::: Working data :::

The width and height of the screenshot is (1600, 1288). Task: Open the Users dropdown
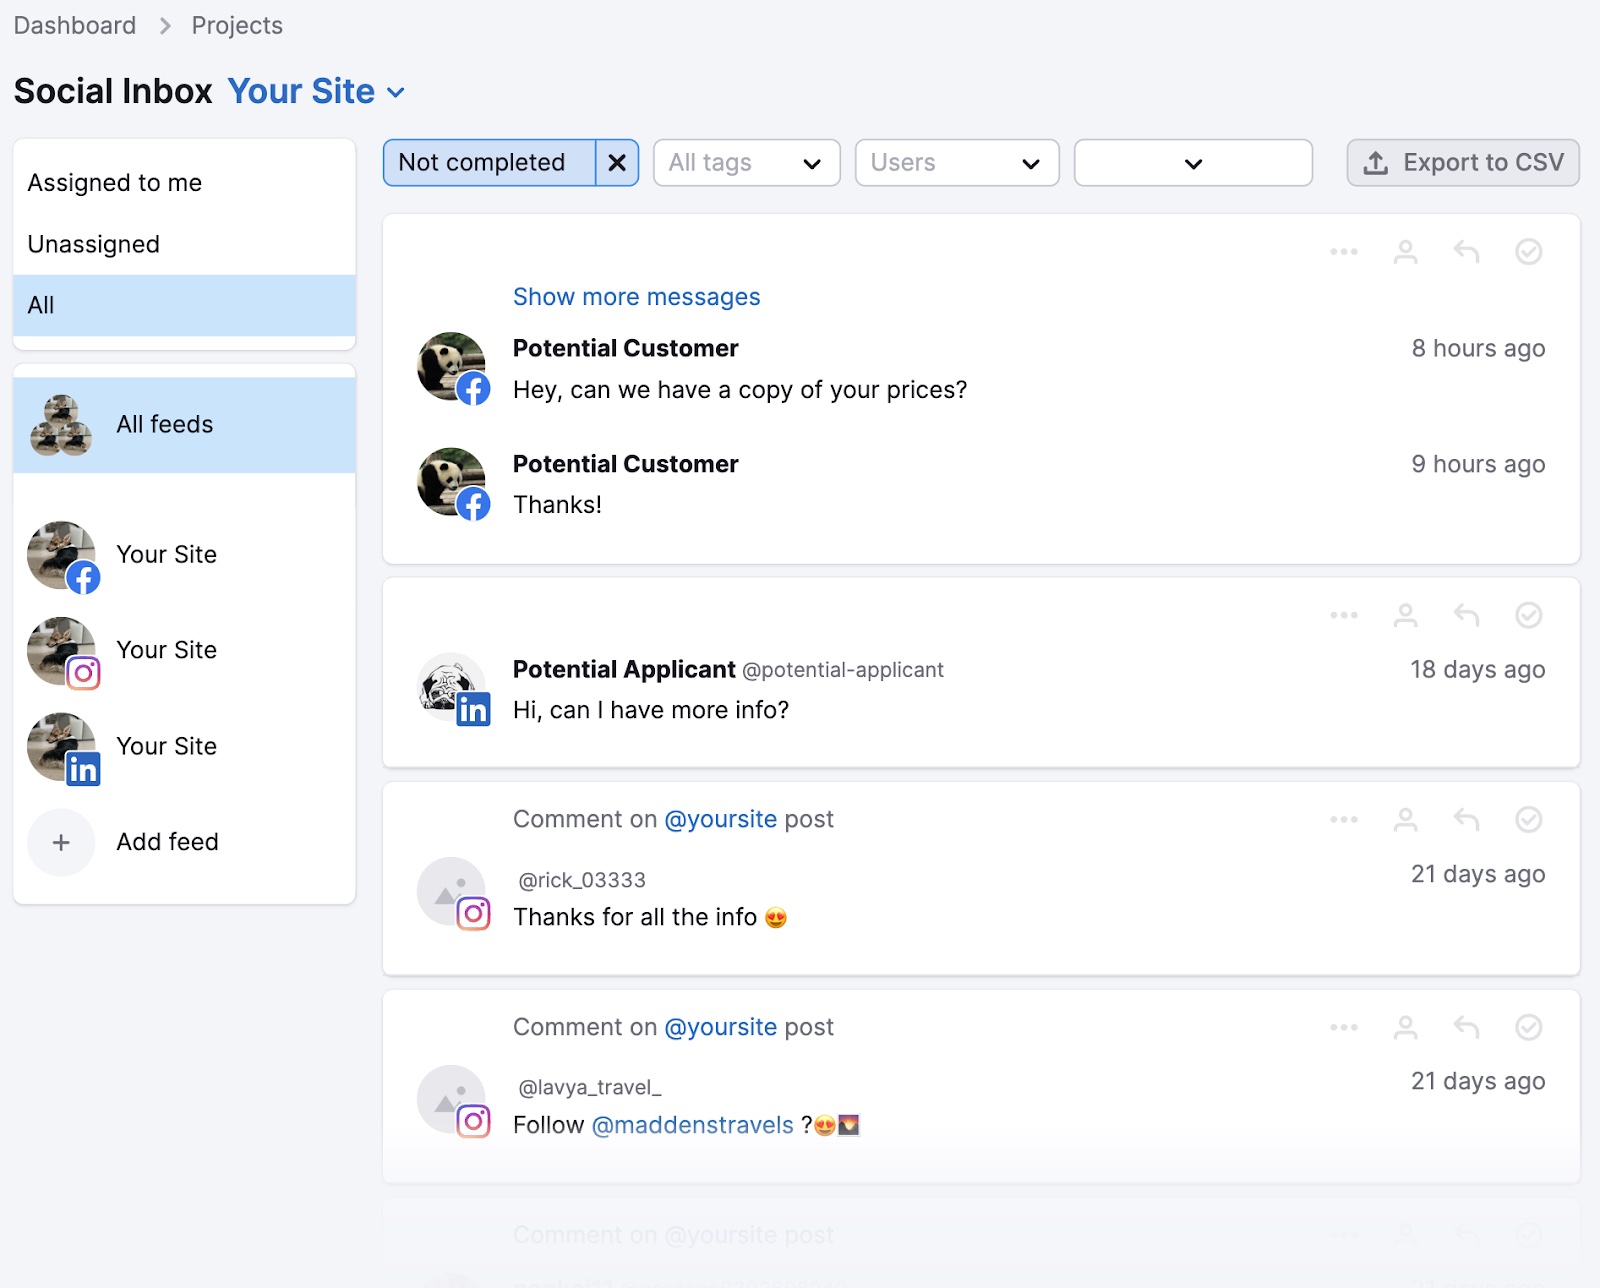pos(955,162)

:::
::: Working data :::

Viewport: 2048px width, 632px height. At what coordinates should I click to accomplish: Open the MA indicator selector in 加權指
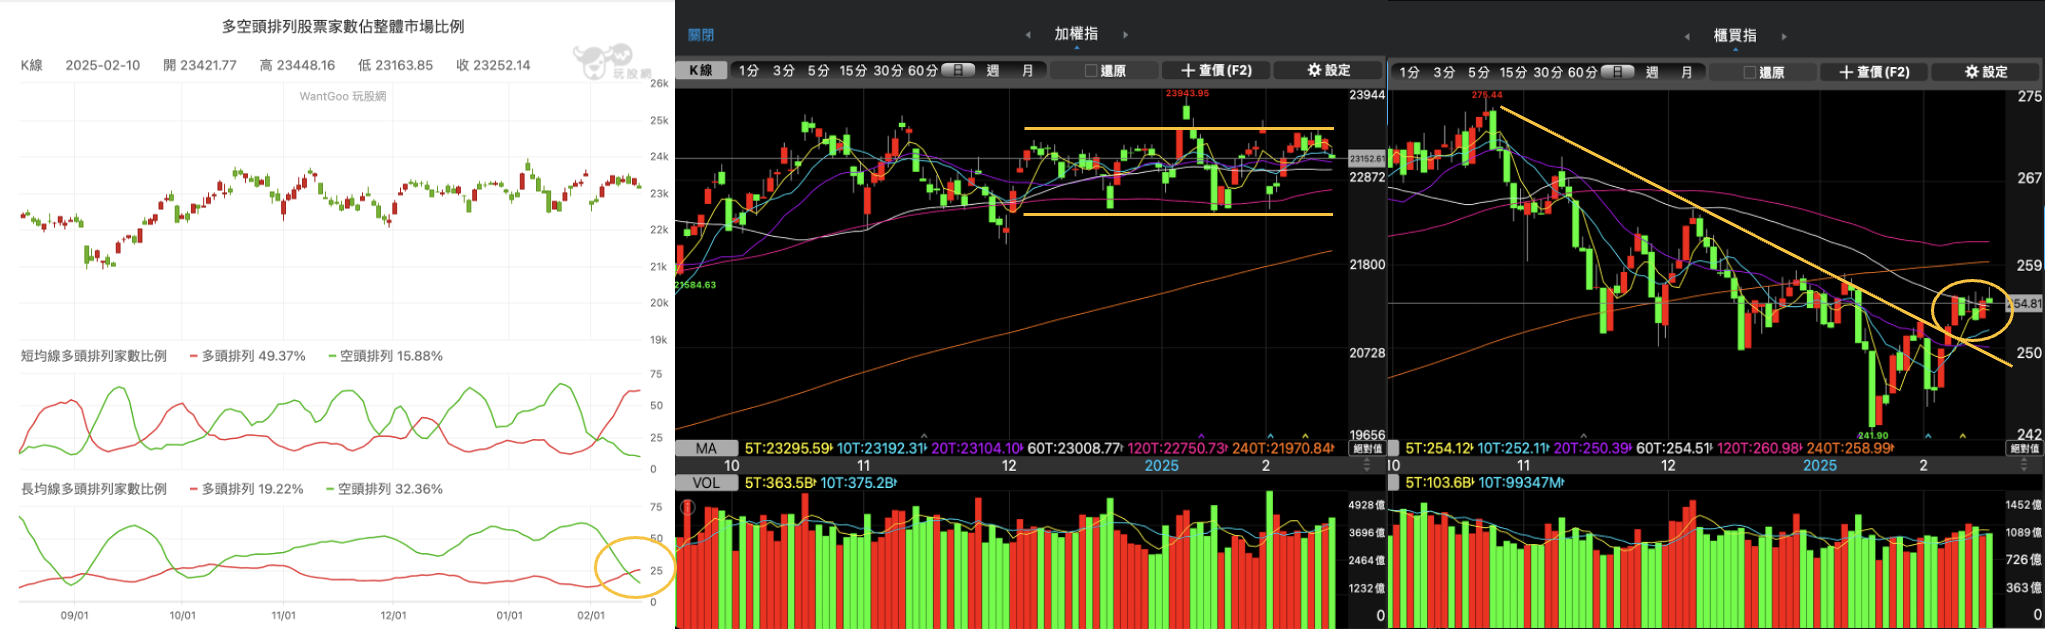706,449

:::
::: Working data :::

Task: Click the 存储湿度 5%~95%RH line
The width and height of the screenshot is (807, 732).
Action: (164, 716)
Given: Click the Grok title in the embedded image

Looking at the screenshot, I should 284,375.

:::

* _Instruction_
Please repeat the records from the line that has "Task: Click the 存储湿度 5%~95%RH line" through the line that has "Looking at the screenshot, I should 284,375.", changing "Click" to "Select" and leaving everything else the same.

* _Worked answer_
Task: Select the 存储湿度 5%~95%RH line
The width and height of the screenshot is (807, 732).
Action: (164, 716)
Given: Select the Grok title in the embedded image

Looking at the screenshot, I should 284,375.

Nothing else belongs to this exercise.